* Work instruction *
Return each of the entries below word for word.

Excerpted data Start Marker

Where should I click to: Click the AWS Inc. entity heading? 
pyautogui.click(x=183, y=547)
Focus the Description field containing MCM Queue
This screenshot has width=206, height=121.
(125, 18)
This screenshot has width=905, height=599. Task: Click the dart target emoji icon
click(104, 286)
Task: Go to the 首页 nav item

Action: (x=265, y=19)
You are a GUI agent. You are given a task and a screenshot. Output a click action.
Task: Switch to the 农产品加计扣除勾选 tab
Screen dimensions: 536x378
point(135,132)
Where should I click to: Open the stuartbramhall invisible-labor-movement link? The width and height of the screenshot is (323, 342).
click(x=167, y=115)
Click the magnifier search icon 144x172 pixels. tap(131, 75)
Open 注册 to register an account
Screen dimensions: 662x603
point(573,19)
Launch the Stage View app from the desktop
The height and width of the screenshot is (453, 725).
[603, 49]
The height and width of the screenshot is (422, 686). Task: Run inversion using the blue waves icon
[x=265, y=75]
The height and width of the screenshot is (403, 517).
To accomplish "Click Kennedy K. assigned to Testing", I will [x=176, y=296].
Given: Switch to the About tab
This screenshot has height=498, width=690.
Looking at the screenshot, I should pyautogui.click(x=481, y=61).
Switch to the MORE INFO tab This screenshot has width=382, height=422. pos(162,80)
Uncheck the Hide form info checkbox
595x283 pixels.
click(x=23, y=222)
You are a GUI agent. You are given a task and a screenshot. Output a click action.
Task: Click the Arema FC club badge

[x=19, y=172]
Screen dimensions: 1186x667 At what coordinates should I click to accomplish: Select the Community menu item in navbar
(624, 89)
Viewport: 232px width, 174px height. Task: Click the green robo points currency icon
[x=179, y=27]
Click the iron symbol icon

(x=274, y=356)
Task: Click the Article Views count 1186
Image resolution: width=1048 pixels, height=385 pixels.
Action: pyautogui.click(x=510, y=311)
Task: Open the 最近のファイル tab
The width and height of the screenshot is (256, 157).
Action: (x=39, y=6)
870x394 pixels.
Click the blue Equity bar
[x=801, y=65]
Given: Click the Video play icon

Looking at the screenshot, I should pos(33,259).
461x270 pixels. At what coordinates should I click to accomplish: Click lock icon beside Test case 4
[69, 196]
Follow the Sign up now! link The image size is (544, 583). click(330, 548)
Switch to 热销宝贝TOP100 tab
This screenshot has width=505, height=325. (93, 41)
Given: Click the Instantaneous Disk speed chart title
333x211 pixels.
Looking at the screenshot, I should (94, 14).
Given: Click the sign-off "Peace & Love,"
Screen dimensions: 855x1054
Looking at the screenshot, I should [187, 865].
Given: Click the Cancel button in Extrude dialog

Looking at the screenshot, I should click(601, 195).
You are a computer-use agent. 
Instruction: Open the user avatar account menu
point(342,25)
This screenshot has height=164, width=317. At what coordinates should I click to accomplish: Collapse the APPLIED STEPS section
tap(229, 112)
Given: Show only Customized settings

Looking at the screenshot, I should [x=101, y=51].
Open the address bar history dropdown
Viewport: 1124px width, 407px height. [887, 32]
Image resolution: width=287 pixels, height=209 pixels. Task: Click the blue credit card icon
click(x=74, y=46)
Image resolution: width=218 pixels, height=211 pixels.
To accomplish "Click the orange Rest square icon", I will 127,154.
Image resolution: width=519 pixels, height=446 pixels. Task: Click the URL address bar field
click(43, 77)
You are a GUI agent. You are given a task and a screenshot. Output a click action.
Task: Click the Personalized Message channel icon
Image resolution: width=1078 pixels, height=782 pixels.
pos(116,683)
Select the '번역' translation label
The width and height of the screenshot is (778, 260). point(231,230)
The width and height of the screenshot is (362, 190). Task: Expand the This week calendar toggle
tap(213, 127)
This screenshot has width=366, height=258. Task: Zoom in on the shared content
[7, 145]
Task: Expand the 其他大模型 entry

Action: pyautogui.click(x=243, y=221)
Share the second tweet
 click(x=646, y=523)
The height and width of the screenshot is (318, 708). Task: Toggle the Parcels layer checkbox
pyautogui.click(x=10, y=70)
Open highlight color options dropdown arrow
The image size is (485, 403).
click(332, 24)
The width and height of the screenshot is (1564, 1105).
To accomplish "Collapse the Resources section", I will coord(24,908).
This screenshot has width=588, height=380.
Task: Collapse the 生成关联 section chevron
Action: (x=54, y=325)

Excerpted data End Marker

* Task result *
Where should I click to: Click the AWS Inc. entity heading? 
pyautogui.click(x=183, y=547)
Focus the Description field containing MCM Queue
This screenshot has width=206, height=121.
(125, 18)
This screenshot has width=905, height=599. Task: Click the dart target emoji icon
click(104, 286)
Task: Go to the 首页 nav item

Action: (x=265, y=19)
You are a GUI agent. You are given a task and a screenshot. Output a click action.
Task: Switch to the 农产品加计扣除勾选 tab
Screen dimensions: 536x378
point(135,132)
Where should I click to: Open the stuartbramhall invisible-labor-movement link? The width and height of the screenshot is (323, 342).
click(x=167, y=115)
Click the magnifier search icon 144x172 pixels. tap(131, 75)
Open 注册 to register an account
Screen dimensions: 662x603
point(573,19)
Launch the Stage View app from the desktop
The height and width of the screenshot is (453, 725).
[603, 49]
The height and width of the screenshot is (422, 686). Task: Run inversion using the blue waves icon
[x=265, y=75]
The height and width of the screenshot is (403, 517).
To accomplish "Click Kennedy K. assigned to Testing", I will [x=176, y=296].
Given: Switch to the About tab
This screenshot has height=498, width=690.
Looking at the screenshot, I should pyautogui.click(x=481, y=61).
Switch to the MORE INFO tab This screenshot has width=382, height=422. pos(162,80)
Uncheck the Hide form info checkbox
595x283 pixels.
click(x=23, y=222)
You are a GUI agent. You are given a task and a screenshot. Output a click action.
Task: Click the Arema FC club badge

[x=19, y=172]
Screen dimensions: 1186x667 At what coordinates should I click to accomplish: Select the Community menu item in navbar
(624, 89)
Viewport: 232px width, 174px height. Task: Click the green robo points currency icon
[x=179, y=27]
Click the iron symbol icon

(x=274, y=356)
Task: Click the Article Views count 1186
Image resolution: width=1048 pixels, height=385 pixels.
Action: pyautogui.click(x=510, y=311)
Task: Open the 最近のファイル tab
The width and height of the screenshot is (256, 157).
Action: (x=39, y=6)
870x394 pixels.
Click the blue Equity bar
[x=801, y=65]
Given: Click the Video play icon

Looking at the screenshot, I should pos(33,259).
461x270 pixels. At what coordinates should I click to accomplish: Click lock icon beside Test case 4
[69, 196]
Follow the Sign up now! link The image size is (544, 583). click(330, 548)
Switch to 热销宝贝TOP100 tab
This screenshot has width=505, height=325. (93, 41)
Given: Click the Instantaneous Disk speed chart title
333x211 pixels.
Looking at the screenshot, I should (94, 14).
Given: Click the sign-off "Peace & Love,"
Screen dimensions: 855x1054
Looking at the screenshot, I should [187, 865].
Given: Click the Cancel button in Extrude dialog

Looking at the screenshot, I should click(601, 195).
You are a computer-use agent. 
Instruction: Open the user avatar account menu
point(342,25)
This screenshot has height=164, width=317. At what coordinates should I click to accomplish: Collapse the APPLIED STEPS section
tap(229, 112)
Given: Show only Customized settings

Looking at the screenshot, I should [x=101, y=51].
Open the address bar history dropdown
Viewport: 1124px width, 407px height. [887, 32]
Image resolution: width=287 pixels, height=209 pixels. Task: Click the blue credit card icon
click(x=74, y=46)
Image resolution: width=218 pixels, height=211 pixels.
To accomplish "Click the orange Rest square icon", I will 127,154.
Image resolution: width=519 pixels, height=446 pixels. Task: Click the URL address bar field
click(43, 77)
You are a GUI agent. You are given a task and a screenshot. Output a click action.
Task: Click the Personalized Message channel icon
Image resolution: width=1078 pixels, height=782 pixels.
pos(116,683)
Select the '번역' translation label
The width and height of the screenshot is (778, 260). point(231,230)
The width and height of the screenshot is (362, 190). Task: Expand the This week calendar toggle
tap(213, 127)
This screenshot has width=366, height=258. Task: Zoom in on the shared content
[7, 145]
Task: Expand the 其他大模型 entry

Action: pyautogui.click(x=243, y=221)
Share the second tweet
 click(x=646, y=523)
The height and width of the screenshot is (318, 708). Task: Toggle the Parcels layer checkbox
pyautogui.click(x=10, y=70)
Open highlight color options dropdown arrow
The image size is (485, 403).
click(332, 24)
The width and height of the screenshot is (1564, 1105).
To accomplish "Collapse the Resources section", I will coord(24,908).
This screenshot has width=588, height=380.
Task: Collapse the 生成关联 section chevron
Action: (x=54, y=325)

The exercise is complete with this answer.